What you will do » Reproduce the records that follow exactly as they are written.

Data »
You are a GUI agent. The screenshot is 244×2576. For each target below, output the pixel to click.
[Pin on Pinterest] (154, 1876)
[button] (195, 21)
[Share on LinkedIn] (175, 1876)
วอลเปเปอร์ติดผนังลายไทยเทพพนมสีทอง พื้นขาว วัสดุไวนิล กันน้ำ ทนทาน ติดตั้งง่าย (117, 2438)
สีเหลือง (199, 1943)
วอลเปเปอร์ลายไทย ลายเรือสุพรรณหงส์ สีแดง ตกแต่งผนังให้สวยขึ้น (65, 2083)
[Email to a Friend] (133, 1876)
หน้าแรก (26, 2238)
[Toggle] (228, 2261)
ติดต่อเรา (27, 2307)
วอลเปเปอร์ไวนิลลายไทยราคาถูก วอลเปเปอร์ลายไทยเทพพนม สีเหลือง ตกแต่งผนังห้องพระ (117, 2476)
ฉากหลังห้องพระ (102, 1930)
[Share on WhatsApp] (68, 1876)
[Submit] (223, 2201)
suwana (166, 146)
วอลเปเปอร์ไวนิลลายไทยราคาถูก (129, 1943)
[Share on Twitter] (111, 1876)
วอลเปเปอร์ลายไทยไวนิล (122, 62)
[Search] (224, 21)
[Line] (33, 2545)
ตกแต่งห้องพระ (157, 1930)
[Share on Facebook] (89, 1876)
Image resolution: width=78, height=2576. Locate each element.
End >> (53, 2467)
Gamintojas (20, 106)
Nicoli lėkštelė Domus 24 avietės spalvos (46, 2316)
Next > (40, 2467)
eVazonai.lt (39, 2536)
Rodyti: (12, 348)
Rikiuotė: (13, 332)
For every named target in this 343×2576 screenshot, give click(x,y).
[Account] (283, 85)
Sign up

Answer below »
You are a GUI agent. The screenshot is 244×2576. For each target below, output the pixel to click.
[Pin on Pinterest] (154, 1876)
[button] (195, 21)
[Share on LinkedIn] (175, 1876)
วอลเปเปอร์ติดผนังลายไทยเทพพนมสีทอง พื้นขาว วัสดุไวนิล กันน้ำ ทนทาน ติดตั้งง่าย (117, 2438)
สีเหลือง (199, 1943)
วอลเปเปอร์ลายไทย ลายเรือสุพรรณหงส์ สีแดง ตกแต่งผนังให้สวยขึ้น (65, 2083)
[Email to a Friend] (133, 1876)
หน้าแรก (26, 2238)
[Toggle] (228, 2261)
ติดต่อเรา (27, 2307)
วอลเปเปอร์ไวนิลลายไทยราคาถูก วอลเปเปอร์ลายไทยเทพพนม สีเหลือง ตกแต่งผนังห้องพระ (117, 2476)
ฉากหลังห้องพระ (102, 1930)
[Share on WhatsApp] (68, 1876)
[Submit] (223, 2201)
suwana (166, 146)
วอลเปเปอร์ไวนิลลายไทยราคาถูก (129, 1943)
[Share on Twitter] (111, 1876)
วอลเปเปอร์ลายไทยไวนิล (122, 62)
[Search] (224, 21)
[Line] (33, 2545)
ตกแต่งห้องพระ (157, 1930)
[Share on Facebook] (89, 1876)
Image resolution: width=78, height=2576. Locate each element.
End >> (53, 2467)
Gamintojas (20, 106)
Nicoli lėkštelė Domus 24 avietės spalvos (46, 2316)
Next > (40, 2467)
eVazonai.lt (39, 2536)
Rodyti: (12, 348)
Rikiuotė: (13, 332)
For every named target in this 343×2576 screenshot, give click(x,y).
[Account] (283, 85)
Sign up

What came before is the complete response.